===== Given records
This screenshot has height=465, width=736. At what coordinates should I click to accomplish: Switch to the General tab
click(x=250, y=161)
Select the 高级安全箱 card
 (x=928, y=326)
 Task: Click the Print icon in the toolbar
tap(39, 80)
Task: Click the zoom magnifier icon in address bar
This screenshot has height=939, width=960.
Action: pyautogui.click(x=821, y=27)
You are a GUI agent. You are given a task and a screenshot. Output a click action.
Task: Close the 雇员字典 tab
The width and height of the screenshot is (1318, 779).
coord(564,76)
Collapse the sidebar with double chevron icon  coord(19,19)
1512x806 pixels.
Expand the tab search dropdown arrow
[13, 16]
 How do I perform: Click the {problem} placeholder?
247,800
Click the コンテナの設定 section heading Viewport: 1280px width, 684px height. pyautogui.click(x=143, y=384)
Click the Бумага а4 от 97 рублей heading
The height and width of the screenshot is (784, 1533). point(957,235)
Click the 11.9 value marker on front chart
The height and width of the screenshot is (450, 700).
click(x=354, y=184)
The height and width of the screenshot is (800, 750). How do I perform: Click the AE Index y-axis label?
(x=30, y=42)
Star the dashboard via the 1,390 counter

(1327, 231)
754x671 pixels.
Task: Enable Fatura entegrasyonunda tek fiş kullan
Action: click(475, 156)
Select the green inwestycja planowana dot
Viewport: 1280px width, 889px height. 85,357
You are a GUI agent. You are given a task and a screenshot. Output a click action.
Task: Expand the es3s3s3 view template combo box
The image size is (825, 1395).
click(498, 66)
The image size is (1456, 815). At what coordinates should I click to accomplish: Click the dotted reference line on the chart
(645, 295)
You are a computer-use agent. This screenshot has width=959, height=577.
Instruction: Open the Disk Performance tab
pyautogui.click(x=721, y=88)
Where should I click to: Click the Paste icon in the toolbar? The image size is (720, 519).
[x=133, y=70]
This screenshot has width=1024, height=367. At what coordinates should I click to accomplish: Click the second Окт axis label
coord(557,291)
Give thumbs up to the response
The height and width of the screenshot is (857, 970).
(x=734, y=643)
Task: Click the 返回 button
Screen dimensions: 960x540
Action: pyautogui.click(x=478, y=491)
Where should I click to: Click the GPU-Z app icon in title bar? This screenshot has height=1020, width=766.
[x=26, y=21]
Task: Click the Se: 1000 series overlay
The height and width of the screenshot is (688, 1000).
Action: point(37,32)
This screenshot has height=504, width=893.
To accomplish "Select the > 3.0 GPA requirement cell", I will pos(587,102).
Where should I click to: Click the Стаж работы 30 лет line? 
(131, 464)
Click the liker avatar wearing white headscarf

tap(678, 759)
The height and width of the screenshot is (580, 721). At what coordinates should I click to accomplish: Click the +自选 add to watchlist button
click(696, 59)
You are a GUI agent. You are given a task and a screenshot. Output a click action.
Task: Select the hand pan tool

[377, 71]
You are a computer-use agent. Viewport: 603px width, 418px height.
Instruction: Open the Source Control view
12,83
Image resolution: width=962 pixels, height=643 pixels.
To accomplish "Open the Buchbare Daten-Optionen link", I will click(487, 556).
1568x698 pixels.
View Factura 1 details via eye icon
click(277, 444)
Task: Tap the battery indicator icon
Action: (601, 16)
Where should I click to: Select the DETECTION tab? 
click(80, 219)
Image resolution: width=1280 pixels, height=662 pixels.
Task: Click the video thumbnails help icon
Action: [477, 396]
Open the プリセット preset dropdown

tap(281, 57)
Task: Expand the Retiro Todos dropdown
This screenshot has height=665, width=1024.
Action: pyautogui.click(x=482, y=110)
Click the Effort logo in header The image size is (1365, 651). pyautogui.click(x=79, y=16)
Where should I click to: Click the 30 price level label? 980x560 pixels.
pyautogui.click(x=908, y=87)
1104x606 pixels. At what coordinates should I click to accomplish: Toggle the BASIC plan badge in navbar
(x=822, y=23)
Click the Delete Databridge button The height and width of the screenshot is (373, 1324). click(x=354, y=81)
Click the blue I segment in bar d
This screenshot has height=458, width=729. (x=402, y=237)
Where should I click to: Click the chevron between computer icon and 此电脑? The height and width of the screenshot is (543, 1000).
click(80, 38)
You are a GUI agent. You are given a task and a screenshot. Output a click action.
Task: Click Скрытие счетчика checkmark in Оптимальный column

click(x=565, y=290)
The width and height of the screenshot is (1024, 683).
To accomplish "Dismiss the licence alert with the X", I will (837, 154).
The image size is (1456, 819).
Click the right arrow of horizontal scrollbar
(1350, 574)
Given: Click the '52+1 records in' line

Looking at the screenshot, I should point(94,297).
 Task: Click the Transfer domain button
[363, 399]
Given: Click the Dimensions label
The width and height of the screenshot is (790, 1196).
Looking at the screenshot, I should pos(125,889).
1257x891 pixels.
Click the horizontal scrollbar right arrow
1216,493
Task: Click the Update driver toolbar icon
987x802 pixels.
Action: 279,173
==========
__What you will do__: What the exercise needs is every record again, word for word.

__Written answer__:
This screenshot has height=465, width=736. At what coordinates should I click to accomplish: Switch to the General tab
click(x=250, y=161)
Select the 高级安全箱 card
 (x=928, y=326)
 Task: Click the Print icon in the toolbar
tap(39, 80)
Task: Click the zoom magnifier icon in address bar
This screenshot has height=939, width=960.
Action: pyautogui.click(x=821, y=27)
You are a GUI agent. You are given a task and a screenshot. Output a click action.
Task: Close the 雇员字典 tab
The width and height of the screenshot is (1318, 779).
coord(564,76)
Collapse the sidebar with double chevron icon  coord(19,19)
1512x806 pixels.
Expand the tab search dropdown arrow
[13, 16]
 How do I perform: Click the {problem} placeholder?
247,800
Click the コンテナの設定 section heading Viewport: 1280px width, 684px height. pyautogui.click(x=143, y=384)
Click the Бумага а4 от 97 рублей heading
The height and width of the screenshot is (784, 1533). point(957,235)
Click the 11.9 value marker on front chart
The height and width of the screenshot is (450, 700).
click(x=354, y=184)
The height and width of the screenshot is (800, 750). How do I perform: Click the AE Index y-axis label?
(x=30, y=42)
Star the dashboard via the 1,390 counter

(1327, 231)
754x671 pixels.
Task: Enable Fatura entegrasyonunda tek fiş kullan
Action: click(475, 156)
Select the green inwestycja planowana dot
Viewport: 1280px width, 889px height. 85,357
You are a GUI agent. You are given a task and a screenshot. Output a click action.
Task: Expand the es3s3s3 view template combo box
The image size is (825, 1395).
click(498, 66)
The image size is (1456, 815). At what coordinates should I click to accomplish: Click the dotted reference line on the chart
(645, 295)
You are a computer-use agent. This screenshot has width=959, height=577.
Instruction: Open the Disk Performance tab
pyautogui.click(x=721, y=88)
Where should I click to: Click the Paste icon in the toolbar? The image size is (720, 519).
[x=133, y=70]
This screenshot has width=1024, height=367. At what coordinates should I click to accomplish: Click the second Окт axis label
coord(557,291)
Give thumbs up to the response
The height and width of the screenshot is (857, 970).
(x=734, y=643)
Task: Click the 返回 button
Screen dimensions: 960x540
Action: pyautogui.click(x=478, y=491)
Where should I click to: Click the GPU-Z app icon in title bar? This screenshot has height=1020, width=766.
[x=26, y=21]
Task: Click the Se: 1000 series overlay
The height and width of the screenshot is (688, 1000).
Action: point(37,32)
This screenshot has height=504, width=893.
To accomplish "Select the > 3.0 GPA requirement cell", I will pos(587,102).
Where should I click to: Click the Стаж работы 30 лет line? 
(131, 464)
Click the liker avatar wearing white headscarf

tap(678, 759)
The height and width of the screenshot is (580, 721). At what coordinates should I click to accomplish: Click the +自选 add to watchlist button
click(696, 59)
You are a GUI agent. You are given a task and a screenshot. Output a click action.
Task: Select the hand pan tool

[377, 71]
You are a computer-use agent. Viewport: 603px width, 418px height.
Instruction: Open the Source Control view
12,83
Image resolution: width=962 pixels, height=643 pixels.
To accomplish "Open the Buchbare Daten-Optionen link", I will click(487, 556).
1568x698 pixels.
View Factura 1 details via eye icon
click(277, 444)
Task: Tap the battery indicator icon
Action: (601, 16)
Where should I click to: Select the DETECTION tab? 
click(80, 219)
Image resolution: width=1280 pixels, height=662 pixels.
Task: Click the video thumbnails help icon
Action: [477, 396]
Open the プリセット preset dropdown

tap(281, 57)
Task: Expand the Retiro Todos dropdown
This screenshot has height=665, width=1024.
Action: pyautogui.click(x=482, y=110)
Click the Effort logo in header The image size is (1365, 651). pyautogui.click(x=79, y=16)
Where should I click to: Click the 30 price level label? 980x560 pixels.
pyautogui.click(x=908, y=87)
1104x606 pixels. At what coordinates should I click to accomplish: Toggle the BASIC plan badge in navbar
(x=822, y=23)
Click the Delete Databridge button The height and width of the screenshot is (373, 1324). click(x=354, y=81)
Click the blue I segment in bar d
This screenshot has height=458, width=729. (x=402, y=237)
Where should I click to: Click the chevron between computer icon and 此电脑? The height and width of the screenshot is (543, 1000).
click(80, 38)
You are a GUI agent. You are given a task and a screenshot. Output a click action.
Task: Click Скрытие счетчика checkmark in Оптимальный column

click(x=565, y=290)
The width and height of the screenshot is (1024, 683).
To accomplish "Dismiss the licence alert with the X", I will (837, 154).
The image size is (1456, 819).
Click the right arrow of horizontal scrollbar
(1350, 574)
Given: Click the '52+1 records in' line

Looking at the screenshot, I should point(94,297).
 Task: Click the Transfer domain button
[363, 399]
Given: Click the Dimensions label
The width and height of the screenshot is (790, 1196).
Looking at the screenshot, I should pos(125,889).
1257x891 pixels.
Click the horizontal scrollbar right arrow
1216,493
Task: Click the Update driver toolbar icon
987x802 pixels.
Action: 279,173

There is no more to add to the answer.